▸ **Requirements**
Give each line of the material below as a string in a JSON list, one string per line, and leave out the blank lines.

▸ **Entries supplied**
--- Start ---

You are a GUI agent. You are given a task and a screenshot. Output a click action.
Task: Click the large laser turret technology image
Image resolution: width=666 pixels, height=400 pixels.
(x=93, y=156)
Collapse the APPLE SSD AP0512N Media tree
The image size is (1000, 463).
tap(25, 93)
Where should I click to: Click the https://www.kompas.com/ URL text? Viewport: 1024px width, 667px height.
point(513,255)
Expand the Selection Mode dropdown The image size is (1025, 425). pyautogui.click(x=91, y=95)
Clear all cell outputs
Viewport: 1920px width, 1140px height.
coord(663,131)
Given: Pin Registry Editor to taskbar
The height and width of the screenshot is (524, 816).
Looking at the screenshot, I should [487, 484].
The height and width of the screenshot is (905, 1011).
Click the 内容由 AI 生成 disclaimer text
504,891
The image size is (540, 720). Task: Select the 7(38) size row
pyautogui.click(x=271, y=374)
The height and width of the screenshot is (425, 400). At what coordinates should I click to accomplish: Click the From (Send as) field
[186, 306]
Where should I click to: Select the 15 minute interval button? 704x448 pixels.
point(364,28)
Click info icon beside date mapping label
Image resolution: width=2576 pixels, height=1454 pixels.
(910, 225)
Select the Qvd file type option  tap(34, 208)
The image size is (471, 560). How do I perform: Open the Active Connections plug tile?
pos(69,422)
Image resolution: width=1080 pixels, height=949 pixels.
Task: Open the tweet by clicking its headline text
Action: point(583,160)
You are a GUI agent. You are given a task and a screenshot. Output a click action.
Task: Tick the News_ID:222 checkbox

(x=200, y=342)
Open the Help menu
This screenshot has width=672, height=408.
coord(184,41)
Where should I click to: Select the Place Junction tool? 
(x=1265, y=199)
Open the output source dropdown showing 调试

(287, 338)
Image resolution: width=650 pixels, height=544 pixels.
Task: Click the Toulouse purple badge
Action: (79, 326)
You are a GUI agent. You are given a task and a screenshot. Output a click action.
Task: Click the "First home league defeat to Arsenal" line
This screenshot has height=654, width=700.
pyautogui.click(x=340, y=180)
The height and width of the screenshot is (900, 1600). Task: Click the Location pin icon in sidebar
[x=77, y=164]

--- End ---

▸ **Solution to this problem**
[
  "You are a GUI agent. You are given a task and a screenshot. Output a click action.",
  "Task: Click the large laser turret technology image",
  "Image resolution: width=666 pixels, height=400 pixels.",
  "(x=93, y=156)",
  "Collapse the APPLE SSD AP0512N Media tree",
  "The image size is (1000, 463).",
  "tap(25, 93)",
  "Where should I click to: Click the https://www.kompas.com/ URL text? Viewport: 1024px width, 667px height.",
  "point(513,255)",
  "Expand the Selection Mode dropdown The image size is (1025, 425). pyautogui.click(x=91, y=95)",
  "Clear all cell outputs",
  "Viewport: 1920px width, 1140px height.",
  "coord(663,131)",
  "Given: Pin Registry Editor to taskbar",
  "The height and width of the screenshot is (524, 816).",
  "Looking at the screenshot, I should [487, 484].",
  "The height and width of the screenshot is (905, 1011).",
  "Click the 内容由 AI 生成 disclaimer text",
  "504,891",
  "The image size is (540, 720). Task: Select the 7(38) size row",
  "pyautogui.click(x=271, y=374)",
  "The height and width of the screenshot is (425, 400). At what coordinates should I click to accomplish: Click the From (Send as) field",
  "[186, 306]",
  "Where should I click to: Select the 15 minute interval button? 704x448 pixels.",
  "point(364,28)",
  "Click info icon beside date mapping label",
  "Image resolution: width=2576 pixels, height=1454 pixels.",
  "(910, 225)",
  "Select the Qvd file type option  tap(34, 208)",
  "The image size is (471, 560). How do I perform: Open the Active Connections plug tile?",
  "pos(69,422)",
  "Image resolution: width=1080 pixels, height=949 pixels.",
  "Task: Open the tweet by clicking its headline text",
  "Action: point(583,160)",
  "You are a GUI agent. You are given a task and a screenshot. Output a click action.",
  "Task: Tick the News_ID:222 checkbox",
  "(x=200, y=342)",
  "Open the Help menu",
  "This screenshot has width=672, height=408.",
  "coord(184,41)",
  "Where should I click to: Select the Place Junction tool? ",
  "(x=1265, y=199)",
  "Open the output source dropdown showing 调试",
  "(287, 338)",
  "Image resolution: width=650 pixels, height=544 pixels.",
  "Task: Click the Toulouse purple badge",
  "Action: (79, 326)",
  "You are a GUI agent. You are given a task and a screenshot. Output a click action.",
  "Task: Click the \"First home league defeat to Arsenal\" line",
  "This screenshot has height=654, width=700.",
  "pyautogui.click(x=340, y=180)",
  "The height and width of the screenshot is (900, 1600). Task: Click the Location pin icon in sidebar",
  "[x=77, y=164]"
]